Dataset records –

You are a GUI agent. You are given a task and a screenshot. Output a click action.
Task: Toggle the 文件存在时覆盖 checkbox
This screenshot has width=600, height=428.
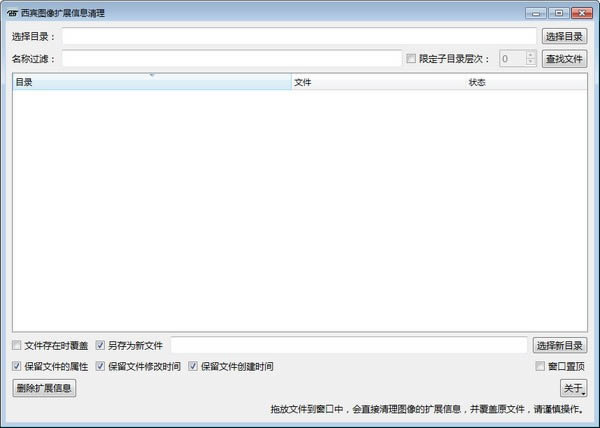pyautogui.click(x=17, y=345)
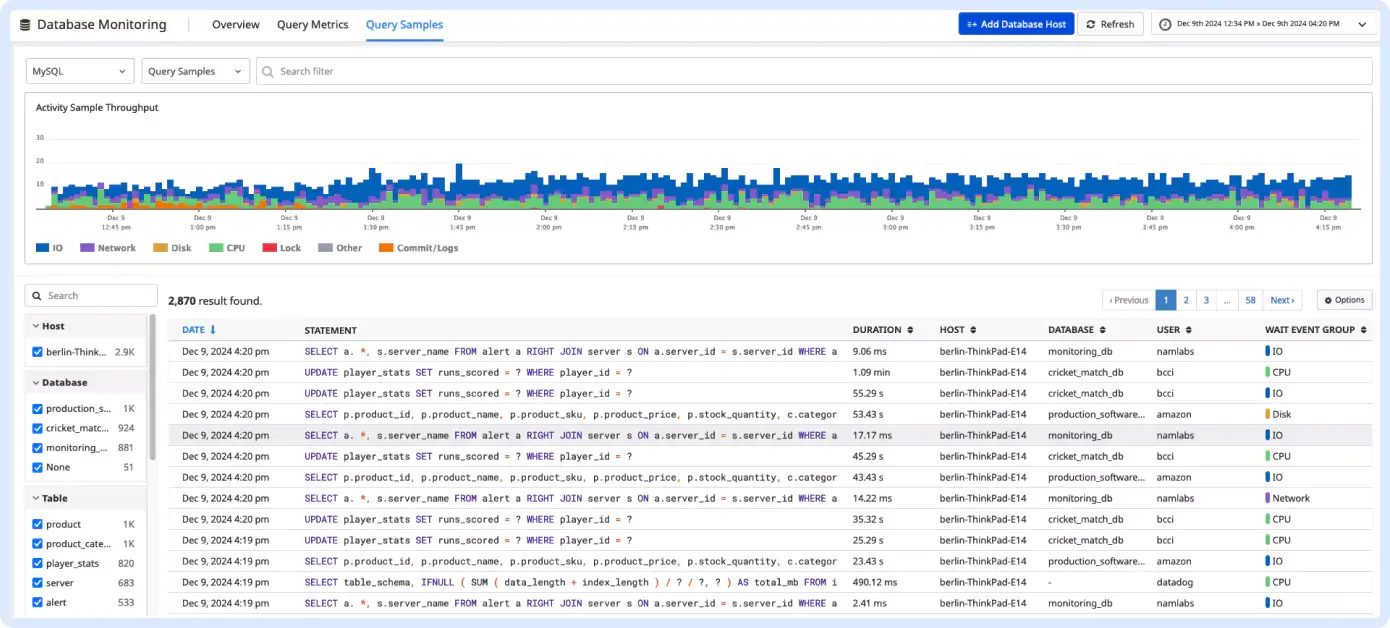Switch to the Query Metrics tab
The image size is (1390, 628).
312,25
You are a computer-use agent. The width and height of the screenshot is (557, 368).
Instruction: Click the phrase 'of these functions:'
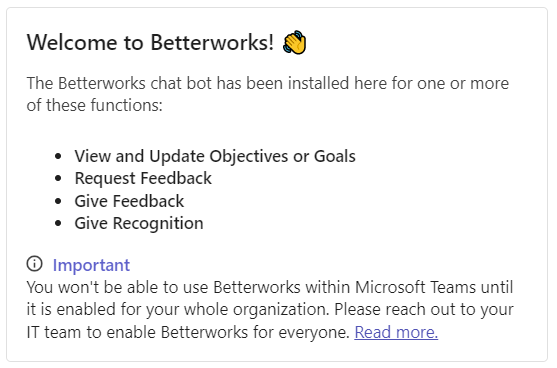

Exercise – Rewrite all of the entries above with every "screenshot" replaced by "screen capture", keeping everything else unchanged and leaving out the pictures.

Answer in full –
You are a GUI agent. You are given a task and a screen capture. Output a click action.
Task: Toggle the 文件存在时覆盖 checkbox
This screen capture has width=600, height=428.
pyautogui.click(x=17, y=345)
Switch to the Query Metrics tab
The image size is (1390, 628).
312,25
You are a computer-use agent. The width and height of the screen capture is (557, 368).
Instruction: Click the phrase 'of these functions:'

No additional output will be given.